Reconnaissance by battle did discover that the Gully had to be turned at
its south-western end, and, with the winning of a VC, it was.
C
Coy of the Van Doos, 81 men strong, led by Capt Paul Triquet, VC, with the aid
of seven tanks of the OntRs, managed on the night of Dec 14-15, to outflank the
Gully around its south-western end, burst through German resistance and, with
17 men and 4 tanks remaining, seized a strongpoint, the Casa Berardi farmhouse;
the rest of his regiment joined him and held it for four days, eventually the
Germans were compelled to abandon the Gully.
The
Germans began preparing Ortona for a deliberate defense on Dec 12, starting by rubbling
parts of the town to create defensive positions and obstacles to tanks; they mined
and booby-trapped everywhere, and made heavy use of snipers to halt movement in
the open. Rushes by tanks were impossible.
What to do? Lt Bill Longhurst of the Loyal Eddies came up with
“mouseholing.” Many of the buildings of
the town were of stone and masonry construction, and were connected together
like so many rowhouses; by mouseholing was meant the placing by engineers of a
charge against the wall that separated adjacent buildings, preferably on the
top floor, and blowing a hole in the wall.
Bombers would toss in grenades, entrymen would then rush through the
breach and seize the room of the next building, shooting any surviving enemy.
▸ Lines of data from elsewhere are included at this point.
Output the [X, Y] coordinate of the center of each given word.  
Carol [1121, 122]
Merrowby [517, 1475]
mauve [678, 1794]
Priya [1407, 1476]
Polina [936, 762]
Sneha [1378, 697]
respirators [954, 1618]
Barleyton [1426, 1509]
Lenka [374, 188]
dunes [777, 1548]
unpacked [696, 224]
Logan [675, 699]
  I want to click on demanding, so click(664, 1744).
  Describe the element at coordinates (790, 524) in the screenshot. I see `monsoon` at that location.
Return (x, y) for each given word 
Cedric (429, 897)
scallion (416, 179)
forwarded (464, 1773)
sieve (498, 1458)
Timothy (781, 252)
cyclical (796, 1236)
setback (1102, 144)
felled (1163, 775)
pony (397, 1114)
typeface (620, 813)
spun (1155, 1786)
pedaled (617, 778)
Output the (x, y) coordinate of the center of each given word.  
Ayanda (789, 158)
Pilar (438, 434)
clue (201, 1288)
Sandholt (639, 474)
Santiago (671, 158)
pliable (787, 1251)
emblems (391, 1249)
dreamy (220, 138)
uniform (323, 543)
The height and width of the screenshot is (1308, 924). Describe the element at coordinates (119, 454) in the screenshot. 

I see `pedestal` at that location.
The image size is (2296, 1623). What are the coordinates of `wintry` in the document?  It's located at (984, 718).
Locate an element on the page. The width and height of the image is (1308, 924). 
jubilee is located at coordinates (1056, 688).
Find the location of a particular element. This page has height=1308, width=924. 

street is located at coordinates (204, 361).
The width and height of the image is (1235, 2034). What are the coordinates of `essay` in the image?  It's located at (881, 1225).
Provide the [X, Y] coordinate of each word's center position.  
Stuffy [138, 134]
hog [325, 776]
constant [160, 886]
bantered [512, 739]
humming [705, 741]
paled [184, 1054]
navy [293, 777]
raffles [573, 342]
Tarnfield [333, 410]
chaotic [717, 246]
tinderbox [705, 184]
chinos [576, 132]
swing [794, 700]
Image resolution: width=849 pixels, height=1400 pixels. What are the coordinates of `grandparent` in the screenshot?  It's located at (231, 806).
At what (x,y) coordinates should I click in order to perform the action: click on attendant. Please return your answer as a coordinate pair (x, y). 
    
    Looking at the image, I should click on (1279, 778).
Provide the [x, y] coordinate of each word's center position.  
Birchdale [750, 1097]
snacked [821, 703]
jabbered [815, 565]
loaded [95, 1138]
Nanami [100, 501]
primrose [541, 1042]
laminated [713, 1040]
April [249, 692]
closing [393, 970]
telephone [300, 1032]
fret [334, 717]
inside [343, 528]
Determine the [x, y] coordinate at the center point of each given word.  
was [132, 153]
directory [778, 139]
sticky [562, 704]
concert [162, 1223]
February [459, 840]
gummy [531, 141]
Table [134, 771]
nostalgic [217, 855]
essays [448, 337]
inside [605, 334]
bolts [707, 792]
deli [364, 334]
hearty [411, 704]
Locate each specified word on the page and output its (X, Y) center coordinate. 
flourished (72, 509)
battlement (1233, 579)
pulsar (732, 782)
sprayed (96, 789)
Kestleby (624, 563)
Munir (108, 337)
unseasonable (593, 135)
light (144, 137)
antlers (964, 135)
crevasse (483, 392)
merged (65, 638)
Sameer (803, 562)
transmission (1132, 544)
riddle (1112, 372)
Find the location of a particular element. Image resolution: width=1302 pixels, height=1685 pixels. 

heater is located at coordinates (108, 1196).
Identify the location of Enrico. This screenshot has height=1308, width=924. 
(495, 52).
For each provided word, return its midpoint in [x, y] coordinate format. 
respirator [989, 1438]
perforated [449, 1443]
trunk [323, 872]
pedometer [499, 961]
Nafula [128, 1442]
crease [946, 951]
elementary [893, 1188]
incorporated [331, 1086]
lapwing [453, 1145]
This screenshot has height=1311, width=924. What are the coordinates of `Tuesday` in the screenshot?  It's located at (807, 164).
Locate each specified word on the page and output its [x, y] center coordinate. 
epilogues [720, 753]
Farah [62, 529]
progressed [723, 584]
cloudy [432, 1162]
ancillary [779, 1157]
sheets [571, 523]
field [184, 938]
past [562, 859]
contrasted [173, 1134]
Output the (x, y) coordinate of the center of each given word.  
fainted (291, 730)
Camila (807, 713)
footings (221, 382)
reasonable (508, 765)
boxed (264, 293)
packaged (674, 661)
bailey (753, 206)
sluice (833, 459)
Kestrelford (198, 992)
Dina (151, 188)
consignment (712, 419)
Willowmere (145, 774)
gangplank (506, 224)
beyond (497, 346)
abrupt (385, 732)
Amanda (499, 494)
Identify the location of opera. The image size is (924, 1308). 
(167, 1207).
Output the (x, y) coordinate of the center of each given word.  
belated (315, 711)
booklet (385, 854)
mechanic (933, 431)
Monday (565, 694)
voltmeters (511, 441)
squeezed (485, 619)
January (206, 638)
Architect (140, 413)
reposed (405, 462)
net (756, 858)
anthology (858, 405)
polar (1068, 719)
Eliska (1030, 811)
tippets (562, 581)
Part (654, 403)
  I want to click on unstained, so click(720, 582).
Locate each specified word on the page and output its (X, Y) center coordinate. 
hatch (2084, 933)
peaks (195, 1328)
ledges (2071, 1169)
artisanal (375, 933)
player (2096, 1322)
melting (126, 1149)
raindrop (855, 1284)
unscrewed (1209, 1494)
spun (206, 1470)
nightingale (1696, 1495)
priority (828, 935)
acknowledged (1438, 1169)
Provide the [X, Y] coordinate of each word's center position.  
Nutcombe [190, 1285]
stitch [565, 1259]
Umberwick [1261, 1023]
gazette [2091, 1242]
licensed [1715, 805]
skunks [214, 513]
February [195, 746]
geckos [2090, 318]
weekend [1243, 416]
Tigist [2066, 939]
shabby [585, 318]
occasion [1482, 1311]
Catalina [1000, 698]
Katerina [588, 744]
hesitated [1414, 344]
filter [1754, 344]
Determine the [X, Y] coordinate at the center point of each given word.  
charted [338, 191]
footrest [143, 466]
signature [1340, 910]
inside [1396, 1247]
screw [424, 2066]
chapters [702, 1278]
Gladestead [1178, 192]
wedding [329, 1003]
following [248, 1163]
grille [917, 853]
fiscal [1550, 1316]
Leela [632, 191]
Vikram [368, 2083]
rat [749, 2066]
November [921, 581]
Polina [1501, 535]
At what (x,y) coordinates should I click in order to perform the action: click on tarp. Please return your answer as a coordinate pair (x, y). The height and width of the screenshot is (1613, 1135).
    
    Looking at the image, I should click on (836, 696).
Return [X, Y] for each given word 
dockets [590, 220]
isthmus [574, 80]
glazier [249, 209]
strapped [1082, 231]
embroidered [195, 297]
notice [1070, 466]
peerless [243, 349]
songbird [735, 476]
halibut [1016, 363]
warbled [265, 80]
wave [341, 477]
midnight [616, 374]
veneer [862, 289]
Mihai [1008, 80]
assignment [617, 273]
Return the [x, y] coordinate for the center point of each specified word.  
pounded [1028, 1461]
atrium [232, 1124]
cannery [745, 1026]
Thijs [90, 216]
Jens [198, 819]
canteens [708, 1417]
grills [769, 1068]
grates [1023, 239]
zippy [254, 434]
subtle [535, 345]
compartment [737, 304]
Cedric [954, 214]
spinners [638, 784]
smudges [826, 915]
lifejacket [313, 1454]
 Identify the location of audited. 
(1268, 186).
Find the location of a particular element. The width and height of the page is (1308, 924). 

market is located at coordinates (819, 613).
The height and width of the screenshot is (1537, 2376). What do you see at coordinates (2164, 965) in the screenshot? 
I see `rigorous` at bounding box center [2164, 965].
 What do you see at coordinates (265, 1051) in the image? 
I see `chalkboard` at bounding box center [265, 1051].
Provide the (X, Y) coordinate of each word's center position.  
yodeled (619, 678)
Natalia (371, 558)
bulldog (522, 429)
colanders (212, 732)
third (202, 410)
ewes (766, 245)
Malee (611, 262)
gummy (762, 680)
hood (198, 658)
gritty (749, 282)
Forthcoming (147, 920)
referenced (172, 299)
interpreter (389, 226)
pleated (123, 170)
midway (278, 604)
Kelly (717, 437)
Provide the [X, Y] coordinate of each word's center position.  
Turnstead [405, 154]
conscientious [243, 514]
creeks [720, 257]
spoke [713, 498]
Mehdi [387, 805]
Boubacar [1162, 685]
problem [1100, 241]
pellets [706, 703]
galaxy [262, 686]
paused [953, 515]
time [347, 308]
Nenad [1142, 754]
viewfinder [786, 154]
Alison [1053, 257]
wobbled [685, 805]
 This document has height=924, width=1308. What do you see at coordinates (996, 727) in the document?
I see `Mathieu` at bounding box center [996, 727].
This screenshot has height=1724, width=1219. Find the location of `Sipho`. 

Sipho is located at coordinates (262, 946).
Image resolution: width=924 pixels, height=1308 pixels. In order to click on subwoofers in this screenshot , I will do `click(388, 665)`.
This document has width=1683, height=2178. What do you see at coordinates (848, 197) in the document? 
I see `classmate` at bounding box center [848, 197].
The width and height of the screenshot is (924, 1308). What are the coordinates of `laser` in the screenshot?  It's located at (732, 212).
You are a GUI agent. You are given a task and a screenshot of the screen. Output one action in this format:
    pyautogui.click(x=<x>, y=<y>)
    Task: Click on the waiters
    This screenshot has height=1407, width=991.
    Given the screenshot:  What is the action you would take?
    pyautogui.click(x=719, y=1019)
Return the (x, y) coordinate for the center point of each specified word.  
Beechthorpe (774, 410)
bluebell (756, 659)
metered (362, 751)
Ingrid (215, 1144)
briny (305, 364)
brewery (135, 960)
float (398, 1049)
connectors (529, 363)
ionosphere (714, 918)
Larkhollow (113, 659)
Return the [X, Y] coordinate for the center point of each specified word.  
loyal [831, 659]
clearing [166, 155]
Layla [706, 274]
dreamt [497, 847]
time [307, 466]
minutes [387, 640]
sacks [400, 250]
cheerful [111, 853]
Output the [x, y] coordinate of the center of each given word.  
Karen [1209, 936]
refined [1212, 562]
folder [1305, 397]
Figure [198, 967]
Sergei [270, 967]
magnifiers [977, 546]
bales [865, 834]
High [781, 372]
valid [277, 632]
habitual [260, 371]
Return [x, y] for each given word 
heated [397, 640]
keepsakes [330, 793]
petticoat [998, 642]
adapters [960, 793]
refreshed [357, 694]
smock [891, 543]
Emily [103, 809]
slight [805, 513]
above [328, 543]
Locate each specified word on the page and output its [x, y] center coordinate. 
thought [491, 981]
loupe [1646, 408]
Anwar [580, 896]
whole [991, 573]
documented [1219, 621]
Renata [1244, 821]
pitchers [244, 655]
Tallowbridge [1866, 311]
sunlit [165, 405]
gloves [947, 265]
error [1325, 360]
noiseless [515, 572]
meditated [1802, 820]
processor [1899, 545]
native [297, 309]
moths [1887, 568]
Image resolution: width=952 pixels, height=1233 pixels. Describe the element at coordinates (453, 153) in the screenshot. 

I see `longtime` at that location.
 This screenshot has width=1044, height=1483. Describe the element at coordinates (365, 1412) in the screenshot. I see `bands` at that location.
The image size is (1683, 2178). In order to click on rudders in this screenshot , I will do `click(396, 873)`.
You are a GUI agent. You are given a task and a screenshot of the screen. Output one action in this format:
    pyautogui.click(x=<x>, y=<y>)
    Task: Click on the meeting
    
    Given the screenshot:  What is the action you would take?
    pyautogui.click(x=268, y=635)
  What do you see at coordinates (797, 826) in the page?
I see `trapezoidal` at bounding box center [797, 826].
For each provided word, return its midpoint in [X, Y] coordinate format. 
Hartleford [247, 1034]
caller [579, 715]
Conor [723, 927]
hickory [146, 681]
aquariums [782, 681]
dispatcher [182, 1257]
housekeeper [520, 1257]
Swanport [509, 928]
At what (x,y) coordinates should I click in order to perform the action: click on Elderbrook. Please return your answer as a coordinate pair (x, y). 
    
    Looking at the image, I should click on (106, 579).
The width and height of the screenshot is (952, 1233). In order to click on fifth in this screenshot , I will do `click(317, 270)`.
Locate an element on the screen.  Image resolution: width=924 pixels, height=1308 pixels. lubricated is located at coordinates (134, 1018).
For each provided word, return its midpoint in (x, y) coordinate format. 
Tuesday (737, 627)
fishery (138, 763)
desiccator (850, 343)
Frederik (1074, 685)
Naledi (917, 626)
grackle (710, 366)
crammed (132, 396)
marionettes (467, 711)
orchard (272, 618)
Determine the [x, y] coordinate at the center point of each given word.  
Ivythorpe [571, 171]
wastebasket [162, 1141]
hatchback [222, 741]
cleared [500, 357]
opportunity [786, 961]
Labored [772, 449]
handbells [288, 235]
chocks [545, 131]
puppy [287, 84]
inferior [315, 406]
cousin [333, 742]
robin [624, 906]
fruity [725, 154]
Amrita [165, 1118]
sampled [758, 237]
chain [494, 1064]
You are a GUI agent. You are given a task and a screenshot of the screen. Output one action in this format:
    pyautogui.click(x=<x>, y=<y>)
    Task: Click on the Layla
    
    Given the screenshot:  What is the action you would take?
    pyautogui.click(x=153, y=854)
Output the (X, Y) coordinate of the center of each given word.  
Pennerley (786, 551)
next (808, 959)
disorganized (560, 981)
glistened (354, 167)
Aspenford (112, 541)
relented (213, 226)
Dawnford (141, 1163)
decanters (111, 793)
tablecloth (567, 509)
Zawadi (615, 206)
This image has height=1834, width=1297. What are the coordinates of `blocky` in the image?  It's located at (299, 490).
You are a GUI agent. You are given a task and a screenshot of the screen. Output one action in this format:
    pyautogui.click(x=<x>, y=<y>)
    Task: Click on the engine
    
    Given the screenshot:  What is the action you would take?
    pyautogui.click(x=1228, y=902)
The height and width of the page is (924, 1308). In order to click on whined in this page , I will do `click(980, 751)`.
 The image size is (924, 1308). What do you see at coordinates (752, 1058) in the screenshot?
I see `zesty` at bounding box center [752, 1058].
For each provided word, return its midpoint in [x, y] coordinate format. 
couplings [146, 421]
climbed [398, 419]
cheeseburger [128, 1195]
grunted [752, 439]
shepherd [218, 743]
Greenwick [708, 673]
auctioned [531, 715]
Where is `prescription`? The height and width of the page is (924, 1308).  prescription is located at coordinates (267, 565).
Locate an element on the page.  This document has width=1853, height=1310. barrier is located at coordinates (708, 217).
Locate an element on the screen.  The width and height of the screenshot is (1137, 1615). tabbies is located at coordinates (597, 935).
The rest of the building would then be cleared top-down with grenades, Stens,
and rifles. Rinse, and repeat. Sound
familiar? Ortona was where these
concepts were developed, and by mousholing, no one had to venture outside
and risk the German snipers. The innovative use of combined arms: infantry
(Loyal Eddies, Seaforths), armor (C Sqn 12RBC), engineers (4th Field
Coy RCE), direct fire anti-tank artillery (90th Anti-Tank Bty) were
essential in driving out the Germans.
Nor can we underestimate the morale factor: the belief in inevitable
victory.
By the
time the battle was over, 1st Div. had suffered 502 KIA, and 2339
casualties total. The German figures are
not known, but the 90th PanzerGrenadier Division was, for all
practical purposes, destroyed, while the battalions of the 1st
Parachute Division were reduced to company strength.
Assessment:
Vokes’ first time in battle was as a brigade commander in Sicily. Three months
after the end of the Sicily campaign, he was appointed GOC 1st Div,
replacing Simonds. A month in that job and the battle for Ortona began. Vokes
did not know the ground, did not know the enemy, his strength (2 division) or
his intent(deliberate defense in urban terrain); lacking experience, he did not
know himself; and the weather turned the ground into mud. He was pressured by Monty to hurry up. Not auspicious
auguries for his first major battle all by himself, and the battle not being a
general’s battle to begin with. The solution to Ortona turned on the discoveries
of reconnaissance by battle, the improvisation of mouseholing, and the
innovation of combined arms action at the platoon and company levels. Do these factors support the contention that
Vokes was an unimaginative engineer, a butcher, a ‘mere cook’, as Monty said?
Vokes
may have been an inexperienced cook at the time, but the war didn’t end at
Ortona. He continued to be employed as
GOC 1st Div, and Simonds later employed him as GOC 4th
Div in Northwest Europe until the end of the war. Being a Simonds associate may
have harmed Vokes’ postwar career. he was never promoted above MGen, as E.L.M.
Burns eventually was, and he was employed only as commander of military
districts until retirement in 1959. His
Italian reputation stuck with him ever afterwards, valid or not.